- **Tasks**
• A. Copy the personal essay word for word, from "Since I don't" up to and including "thinking about them.".
• B. In the personal essay, what is the woman in the pleated skirt standing before?

- **Document segment**
·····

Since I don't pass, I really don't have much choice about being out. As for proud ...

I'm proud of being me, and being a woman is part of that. Thinking of myself as a woman establishes me; thinking of myself as trans doesn't. I think that's because a woman is what I am; trans is just how I came to myself, and it matters less and less as time goes by. Even the things that distinguish me from cis girls tend to fade into the background; I come to respond to and deal with them on autopilot, without thinking about them.

I sometimes see myself in my mind's eye as a cis female -- not because I feel inadequate, and not wistfully; but because it's how I picture my soul, my deep self. I'm that youngish woman in her early 30's in the pleated skirt, standing in her house before the glass patio doors, drinking in the morning sun. I can't see my face, but I am beautiful; because the woman I see is a beautiful thing to be. She is my best self, my innocent and joyous self, and I am she -- at least, in my best moments.

·····

- **Data section**

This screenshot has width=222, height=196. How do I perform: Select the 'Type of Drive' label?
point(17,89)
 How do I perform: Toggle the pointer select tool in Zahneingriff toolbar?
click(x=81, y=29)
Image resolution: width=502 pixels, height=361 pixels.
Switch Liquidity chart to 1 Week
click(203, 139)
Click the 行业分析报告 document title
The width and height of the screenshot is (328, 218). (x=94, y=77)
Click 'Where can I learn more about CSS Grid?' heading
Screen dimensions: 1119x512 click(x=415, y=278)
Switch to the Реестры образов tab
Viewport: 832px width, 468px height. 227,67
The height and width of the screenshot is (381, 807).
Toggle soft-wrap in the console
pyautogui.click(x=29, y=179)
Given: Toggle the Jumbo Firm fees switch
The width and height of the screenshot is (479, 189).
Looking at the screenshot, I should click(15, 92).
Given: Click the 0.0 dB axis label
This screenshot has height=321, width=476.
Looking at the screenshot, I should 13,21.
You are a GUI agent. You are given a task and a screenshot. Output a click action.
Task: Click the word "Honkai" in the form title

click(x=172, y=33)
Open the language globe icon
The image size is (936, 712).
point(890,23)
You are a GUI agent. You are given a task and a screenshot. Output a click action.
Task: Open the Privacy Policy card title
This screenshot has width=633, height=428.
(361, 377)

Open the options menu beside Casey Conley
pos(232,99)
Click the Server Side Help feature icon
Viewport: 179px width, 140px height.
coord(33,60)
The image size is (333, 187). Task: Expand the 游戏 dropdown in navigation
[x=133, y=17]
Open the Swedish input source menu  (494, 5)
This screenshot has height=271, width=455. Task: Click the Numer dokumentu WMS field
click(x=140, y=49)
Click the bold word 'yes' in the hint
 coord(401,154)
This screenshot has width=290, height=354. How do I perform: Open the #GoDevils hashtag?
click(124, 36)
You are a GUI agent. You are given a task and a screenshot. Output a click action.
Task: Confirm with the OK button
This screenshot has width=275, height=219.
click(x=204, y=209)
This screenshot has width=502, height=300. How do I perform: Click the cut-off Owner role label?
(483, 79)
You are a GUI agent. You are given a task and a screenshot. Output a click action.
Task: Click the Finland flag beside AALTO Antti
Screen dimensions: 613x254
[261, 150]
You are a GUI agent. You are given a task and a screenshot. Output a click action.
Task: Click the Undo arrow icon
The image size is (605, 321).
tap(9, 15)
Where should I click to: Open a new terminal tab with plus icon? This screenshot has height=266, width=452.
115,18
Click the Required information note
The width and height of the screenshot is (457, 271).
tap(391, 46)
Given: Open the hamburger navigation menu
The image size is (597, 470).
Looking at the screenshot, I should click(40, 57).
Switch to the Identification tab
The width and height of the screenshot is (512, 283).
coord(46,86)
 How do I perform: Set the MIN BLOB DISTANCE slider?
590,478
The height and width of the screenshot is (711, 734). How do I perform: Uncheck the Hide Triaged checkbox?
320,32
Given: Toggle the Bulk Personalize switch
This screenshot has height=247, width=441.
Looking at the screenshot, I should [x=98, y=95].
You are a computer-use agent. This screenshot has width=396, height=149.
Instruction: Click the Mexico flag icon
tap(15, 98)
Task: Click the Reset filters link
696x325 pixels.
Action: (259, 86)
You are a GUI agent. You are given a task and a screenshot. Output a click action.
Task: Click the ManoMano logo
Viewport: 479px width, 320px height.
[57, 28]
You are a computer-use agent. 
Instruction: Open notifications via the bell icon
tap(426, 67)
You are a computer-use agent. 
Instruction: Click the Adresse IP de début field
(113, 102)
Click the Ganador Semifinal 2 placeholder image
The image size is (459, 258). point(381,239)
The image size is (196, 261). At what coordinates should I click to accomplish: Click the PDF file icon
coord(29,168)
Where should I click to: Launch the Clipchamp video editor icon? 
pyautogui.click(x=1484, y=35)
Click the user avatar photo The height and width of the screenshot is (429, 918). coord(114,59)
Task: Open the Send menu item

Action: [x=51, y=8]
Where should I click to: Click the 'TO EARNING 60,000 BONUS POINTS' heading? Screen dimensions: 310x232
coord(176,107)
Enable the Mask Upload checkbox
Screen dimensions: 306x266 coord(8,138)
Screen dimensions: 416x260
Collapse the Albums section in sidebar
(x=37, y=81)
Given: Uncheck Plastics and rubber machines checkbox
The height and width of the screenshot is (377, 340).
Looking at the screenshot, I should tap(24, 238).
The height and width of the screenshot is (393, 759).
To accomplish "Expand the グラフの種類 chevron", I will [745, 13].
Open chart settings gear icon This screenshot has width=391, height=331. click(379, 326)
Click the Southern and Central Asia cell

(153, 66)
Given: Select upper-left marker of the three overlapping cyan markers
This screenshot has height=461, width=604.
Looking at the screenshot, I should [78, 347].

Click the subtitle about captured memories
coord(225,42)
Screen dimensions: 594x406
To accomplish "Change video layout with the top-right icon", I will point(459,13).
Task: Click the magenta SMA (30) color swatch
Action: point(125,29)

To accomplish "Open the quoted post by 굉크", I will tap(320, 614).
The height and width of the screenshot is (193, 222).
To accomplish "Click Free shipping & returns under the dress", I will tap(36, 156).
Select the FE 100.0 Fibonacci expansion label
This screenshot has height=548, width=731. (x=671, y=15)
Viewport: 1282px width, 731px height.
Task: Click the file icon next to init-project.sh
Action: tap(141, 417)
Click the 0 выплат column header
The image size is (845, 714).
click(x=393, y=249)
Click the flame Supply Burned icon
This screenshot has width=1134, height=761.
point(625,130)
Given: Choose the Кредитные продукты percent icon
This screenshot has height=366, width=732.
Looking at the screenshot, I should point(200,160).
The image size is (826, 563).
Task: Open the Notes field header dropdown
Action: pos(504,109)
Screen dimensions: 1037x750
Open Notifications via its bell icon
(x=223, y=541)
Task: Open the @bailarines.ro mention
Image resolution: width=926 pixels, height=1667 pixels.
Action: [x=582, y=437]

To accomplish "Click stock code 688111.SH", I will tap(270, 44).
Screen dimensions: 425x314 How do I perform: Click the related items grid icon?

·····

- **Solutions for each task**
• A.
Since I don't pass, I really don't have much choice about being out. As for proud ...

I'm proud of being me, and being a woman is part of that. Thinking of myself as a woman establishes me; thinking of myself as trans doesn't. I think that's because a woman is what I am; trans is just how I came to myself, and it matters less and less as time goes by. Even the things that distinguish me from cis girls tend to fade into the background; I come to respond to and deal with them on autopilot, without thinking about them.

• B. She is standing in her house before the glass patio doors.